What Is Nonviolent Communication and Why Does It Matter?

If at times you have experienced frustration or conflict in relationships, whether at home or at work, the source can often be traced to communication that needs improvement. Find out how to start reversing these patterns and achieving more of what you and those around you would really enjoy.

This blog post is written by MyWellbeing member, David B. Alexander. Learn more about David at www.insightandenergy.com

Every one of us has received years of training in communication. That period of training is commonly known as childhood and adolescence!

We learned from parents, other caretakers, siblings, friends, and society at large, how to initiate and respond in a variety of social situations. The problem that we all experience to one degree or another as adults is that the "training" we received had many misunderstandings and omissions concerning how to speak, listen, do or not do, in such a way as to bring out the best in ourselves and in others.

What is Nonviolent Communication?

Nonviolent communication (NVC) is an approach developed by psychologist Marshall Rosenberg from the 1960s up to his death in 2015. It is based on skills for empathetic and insightful expression and listening. NVC continues to be further developed and shared by a large global community as a way to achieve more positive results in personal, business and intergovernmental relationships and negotiations.

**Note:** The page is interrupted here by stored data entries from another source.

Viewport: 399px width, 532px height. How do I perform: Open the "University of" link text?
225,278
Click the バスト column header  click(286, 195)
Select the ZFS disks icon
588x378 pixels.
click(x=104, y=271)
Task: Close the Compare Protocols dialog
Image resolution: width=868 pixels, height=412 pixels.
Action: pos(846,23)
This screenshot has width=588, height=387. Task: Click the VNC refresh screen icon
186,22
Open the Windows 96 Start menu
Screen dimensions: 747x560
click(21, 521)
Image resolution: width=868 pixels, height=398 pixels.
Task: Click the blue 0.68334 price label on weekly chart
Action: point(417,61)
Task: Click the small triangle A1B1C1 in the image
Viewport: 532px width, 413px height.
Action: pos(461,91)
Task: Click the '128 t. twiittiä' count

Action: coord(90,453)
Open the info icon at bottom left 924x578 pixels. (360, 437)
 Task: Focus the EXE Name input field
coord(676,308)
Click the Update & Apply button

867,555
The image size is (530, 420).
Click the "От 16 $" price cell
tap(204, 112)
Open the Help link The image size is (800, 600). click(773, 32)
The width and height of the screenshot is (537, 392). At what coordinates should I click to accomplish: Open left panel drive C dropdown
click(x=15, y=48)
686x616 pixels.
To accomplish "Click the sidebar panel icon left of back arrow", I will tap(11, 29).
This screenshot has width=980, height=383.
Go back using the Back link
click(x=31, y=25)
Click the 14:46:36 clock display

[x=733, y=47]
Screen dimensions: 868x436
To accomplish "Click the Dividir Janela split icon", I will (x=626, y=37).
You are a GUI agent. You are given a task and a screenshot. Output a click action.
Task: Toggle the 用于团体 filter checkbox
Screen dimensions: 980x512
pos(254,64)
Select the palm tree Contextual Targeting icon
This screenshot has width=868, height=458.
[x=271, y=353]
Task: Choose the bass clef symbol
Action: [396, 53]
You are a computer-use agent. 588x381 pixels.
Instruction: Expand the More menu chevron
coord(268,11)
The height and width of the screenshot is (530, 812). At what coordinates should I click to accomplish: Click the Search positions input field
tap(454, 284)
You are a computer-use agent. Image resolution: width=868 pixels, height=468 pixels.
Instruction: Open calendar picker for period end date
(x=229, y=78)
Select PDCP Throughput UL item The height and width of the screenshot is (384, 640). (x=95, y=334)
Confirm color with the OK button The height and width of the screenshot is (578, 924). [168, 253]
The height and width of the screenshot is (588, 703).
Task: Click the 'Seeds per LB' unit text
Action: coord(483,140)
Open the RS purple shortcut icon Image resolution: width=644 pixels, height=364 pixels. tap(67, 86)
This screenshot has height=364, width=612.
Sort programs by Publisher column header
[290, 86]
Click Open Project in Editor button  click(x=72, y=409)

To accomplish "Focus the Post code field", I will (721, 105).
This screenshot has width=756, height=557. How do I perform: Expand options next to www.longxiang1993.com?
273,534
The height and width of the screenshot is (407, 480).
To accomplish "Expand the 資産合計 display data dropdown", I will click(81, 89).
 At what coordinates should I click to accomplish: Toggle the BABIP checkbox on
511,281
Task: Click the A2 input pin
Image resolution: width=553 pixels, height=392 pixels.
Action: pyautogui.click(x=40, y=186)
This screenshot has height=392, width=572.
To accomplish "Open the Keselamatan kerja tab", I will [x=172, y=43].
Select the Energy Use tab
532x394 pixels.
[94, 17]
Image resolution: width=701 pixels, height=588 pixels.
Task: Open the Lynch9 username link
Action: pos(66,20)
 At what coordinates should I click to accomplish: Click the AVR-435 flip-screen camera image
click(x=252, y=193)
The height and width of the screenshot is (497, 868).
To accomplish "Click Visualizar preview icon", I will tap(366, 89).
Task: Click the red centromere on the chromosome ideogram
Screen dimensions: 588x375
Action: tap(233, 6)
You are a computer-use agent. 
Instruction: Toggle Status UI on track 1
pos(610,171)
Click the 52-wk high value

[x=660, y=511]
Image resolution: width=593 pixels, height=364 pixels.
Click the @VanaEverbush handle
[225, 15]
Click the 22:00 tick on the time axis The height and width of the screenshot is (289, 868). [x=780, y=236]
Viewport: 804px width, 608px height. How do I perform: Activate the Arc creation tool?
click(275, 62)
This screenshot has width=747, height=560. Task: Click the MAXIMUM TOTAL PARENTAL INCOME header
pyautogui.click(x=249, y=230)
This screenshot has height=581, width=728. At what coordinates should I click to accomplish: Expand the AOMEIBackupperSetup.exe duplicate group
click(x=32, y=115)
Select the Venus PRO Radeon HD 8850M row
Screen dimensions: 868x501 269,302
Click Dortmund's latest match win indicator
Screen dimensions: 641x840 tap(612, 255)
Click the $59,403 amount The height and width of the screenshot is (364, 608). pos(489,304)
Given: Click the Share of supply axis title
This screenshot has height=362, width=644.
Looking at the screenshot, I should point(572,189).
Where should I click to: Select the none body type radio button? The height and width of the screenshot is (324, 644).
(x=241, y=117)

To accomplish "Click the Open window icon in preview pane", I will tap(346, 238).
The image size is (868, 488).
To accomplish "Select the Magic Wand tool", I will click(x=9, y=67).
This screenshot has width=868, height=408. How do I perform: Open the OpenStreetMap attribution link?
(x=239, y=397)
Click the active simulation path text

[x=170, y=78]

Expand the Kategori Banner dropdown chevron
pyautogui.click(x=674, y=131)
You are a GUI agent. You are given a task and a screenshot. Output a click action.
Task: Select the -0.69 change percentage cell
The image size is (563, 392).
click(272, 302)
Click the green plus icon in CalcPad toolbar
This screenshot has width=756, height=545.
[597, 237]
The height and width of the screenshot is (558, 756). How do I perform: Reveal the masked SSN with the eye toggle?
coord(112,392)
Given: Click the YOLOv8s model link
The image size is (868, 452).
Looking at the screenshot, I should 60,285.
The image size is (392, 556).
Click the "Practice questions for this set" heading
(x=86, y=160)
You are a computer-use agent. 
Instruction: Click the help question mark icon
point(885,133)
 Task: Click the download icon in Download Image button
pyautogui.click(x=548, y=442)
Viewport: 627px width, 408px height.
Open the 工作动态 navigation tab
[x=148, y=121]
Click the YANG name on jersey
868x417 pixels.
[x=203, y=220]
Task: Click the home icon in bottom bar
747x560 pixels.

Using Nonviolent Communication to Get What You Both Want

The key starting point for NVC is that we do not shame and blame others, yet we also fully express ourselves and fully listen to others, for a more awake, vitality-infused experience of life for all concerned. I use NVC approaches every day in my work with couples, and occasionally with individuals when issues of communication are forefront. And of course, whenever I can, in my personal life.

Starting with a very simple example, if one member of a couple wants more attention from the other person, they might say "Why are you always lost in your texting and video games? I don’t think you want to be with me." Now, that is what we could call somewhat violent communication. It is likely to cause a defensive response in the partner receiving those words, unless that partner is quite skilled in NVC themselves.

How can that same person speak to more likely get their needs met? One example would be: "I wish we could speak and do things together more often. I love our time when there are no distractions and we enjoy each other." It may be clear, on considering the second version, how that expresses the same need but in a vulnerable and inviting manner and without blaming or shaming.

I have found that most couples who are not too far gone into hostility, respond within a couple of months of this practice and start to experience new enjoyment of time together. During sessions, I usually intervene when I hear attacks, and help reinterpret. For example, if one partner says to me "He is always thinking of what makes HIM comfortable!" I would likely ask "Would you like your own needs for comfort to be considered more often?" and then make a statement of that kind to the partner. Such rephrasing can de-escalate tension, and allows the speaker to express what they need while allowing the recipient to hear the request without getting defensive.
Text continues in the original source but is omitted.